Bazı şeyleri şimdi daha iyi anlıyorum...
Bizim farkında olmadığımız nice nimetlerin içindeyiz de balığın suyun dışında bir dünya varmış hikayesi gibi...
Rahmetin dışını bilmiyoruz her şeyi kuşatmış... 
Dua en büyük silah, 
ihlas en büyük yakınlık, 
tevbe herkese açık,
şefaat en büyük umudumuz...

bunlar bizdeyken sahip çıkabilen iki cihan anahtarlarını yakalamış demektir....
O müşavirin beni götürdüğü fabrika da ben üç ay kadar çalışabildim ve muhasebeci kız evlenip gidecekmiş ben onun yerine kalacaktım...

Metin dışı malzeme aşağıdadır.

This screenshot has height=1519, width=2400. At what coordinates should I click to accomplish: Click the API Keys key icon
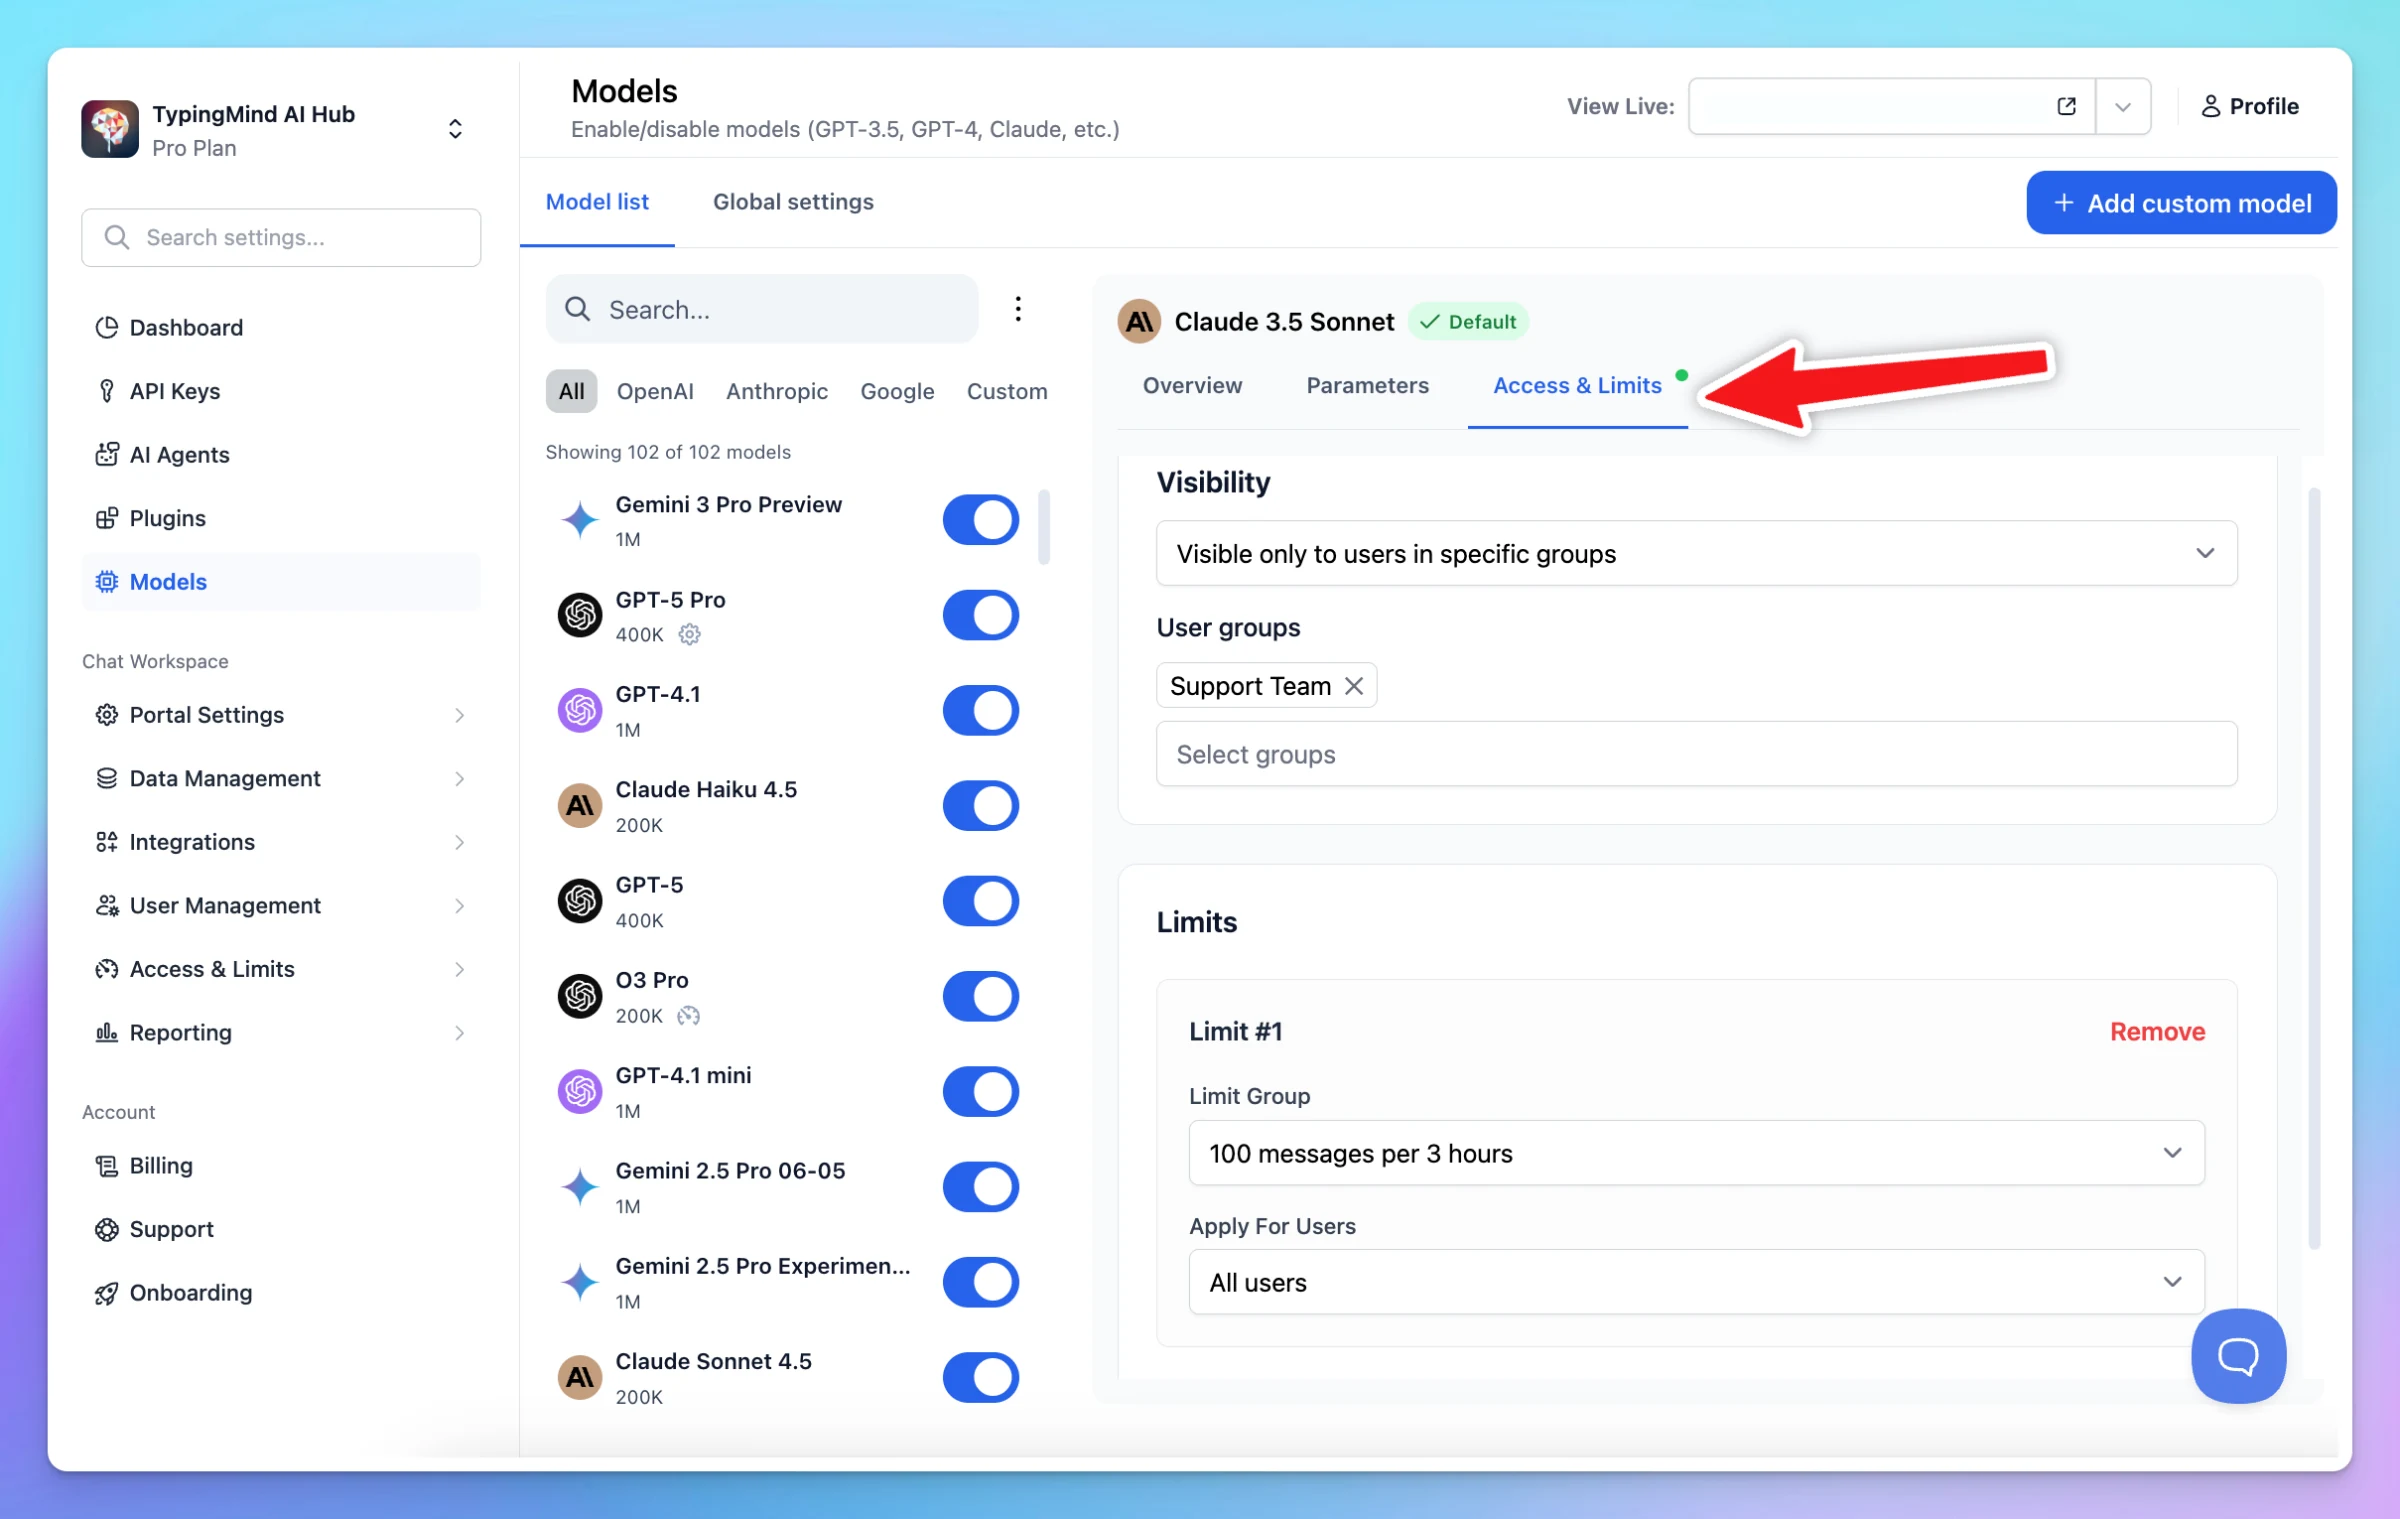tap(106, 391)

Bircan bahsettiğim muhasebeci bayan arkadaş...
Ona hayret ederdim...


Patronu ve kızı yahudi, mali müşavir yahudi, onlarda kendilerine göre dindardılar ve işyerimizde duvarda kara kalem soyut bir resim bir ağlayan yahudi annenin kucağında ölmüş asker oğlunun resmi...
Onların içinde sonradan tesettüre girmiş tepeden tırnağa siyah giyinirdi ve namazını kaçırmazdı. Dini konuları gayet kendinden emin savunurdu....


Ama işini çok iyi yaptığı için onu işten çıkaramazlardı, göya beni onun yerine aldılar ki o evlenip gidecek çalışmayacaktı...
Ben ondan önce çıktım oradan ama içime şu yer etmişti..

Bir insan şartlar ne olursa olsun inancını yaşayabilir! Allah ona fırsat verir... Her zaman tevbeyi kabul eder ve hiç günah işlememiş gibi yeni geçtiği tarafı savunabiliyor...Müthiş bir duygu bu hissedebilene tabii...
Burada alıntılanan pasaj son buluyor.